Wednesday, May 30, 2018

Thoughts on Alien: Covenant

WARNING: SPOILERS

I recently saw Alien: Covenant.

I didn't expect much. I got even less.

To be fair, the Alien series has not been a favorite of mine. I appreciate the place the first two films have in science fiction film history (and I did enjoy the second movie in particular, as a shoot 'em up from a period when that kind of thing was still fresh), but my interest in it was limited all the same, and it soon came to seem yet another instance of a series dragging on way, way too long mostly because Hollywood studios are so adamant about keeping every single established IP going for as long as possible.

Besides, I was dubious about the film's predecessor, Prometheus, for reasons John McCalmont described fairly well at the time of release. It raised fairly commonplace, trite (to me, silly) questions, and then didn't try to answer them, instead giving us a plot that "is really nothing more than a series of doors slammed in characters' faces by a cruelly indifferent universe."1

Rather than "playful," it was hateful.

I grant that this sort of thing might--might--have meant something, once. But after three generations of smug postmodernist "subversion" (itself, really just a recycling of a tradition of misanthropy elites have promulgated for self-serving reasons going back to the ancients), do we really need more of this?

I say that we don't.

But I got a vague idea from some of the discussion of the movie that it had something to say about the mysteries--what the deal was with those alien "Engineers." So I gave it a chance.

Instead we got a typically pretentious opening in a huge white room with a grand piano in it (does no one else notice this cliche?), Billy Crudup's character whining about people of faith being discriminated against in an atheist world (that must be that "liberal Hollywood" at it again), and more Frankenstein complex inanity as yet another robot created in our image decides to turn on us, and once again actors look terrified as pieces of rubber (or were they CGI?) jumped on them and members of the crew splashed blood all over the set, because instead of dropping the xenomorphs from the film, like was apparently discussed at one point (and like I would have preferred), the movie pretty was mostly xenomorphs attacking people, all on the way to a final "twist" that even the dumbest viewer of such movies must have seen coming prior to a pretentious close where David has to declare to us his own choice of soundtrack as he heads off to wreak interplanetary havoc.

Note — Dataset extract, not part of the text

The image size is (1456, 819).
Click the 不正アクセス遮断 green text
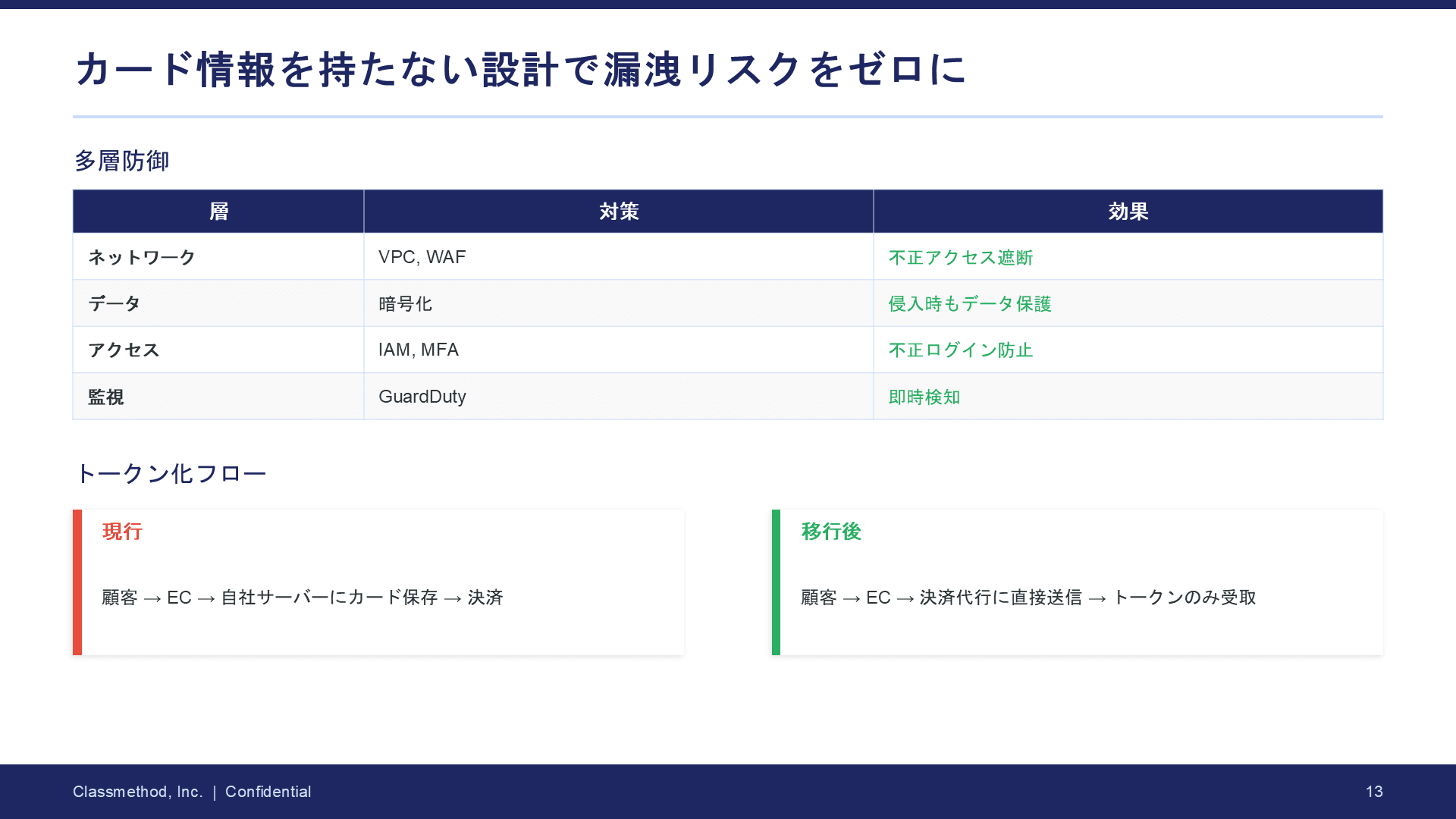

After seeing this film I wasn't terribly surprised to see that Transcendence's Jack Paglen had been involved (Frankenstein, Frankenstein, Frankenstein, groan), and that John Logan had his hand in this too (groan again).

Allegedly the moviemakers involved with the next installment (this film wasn't such a moneymaker that such an installment could be taken for granted, but, hey, sequel) are again thinking about not spending so much time on the xenomorphs, but I wouldn't hold my breath for that. Simply recycling the stuff of a forty year old movie is a lot easier than actually doing anything seriously interesting. And I expect that when that movie inevitably comes out, having learned my lesson, I will take a pass on it.

1. I'd link back to McCalmont's original piece on the film, which is well worth a read, but apparently the trolls have driven him to turn Ruthless Culture "private." Yes, what you asswipes do does have consequences.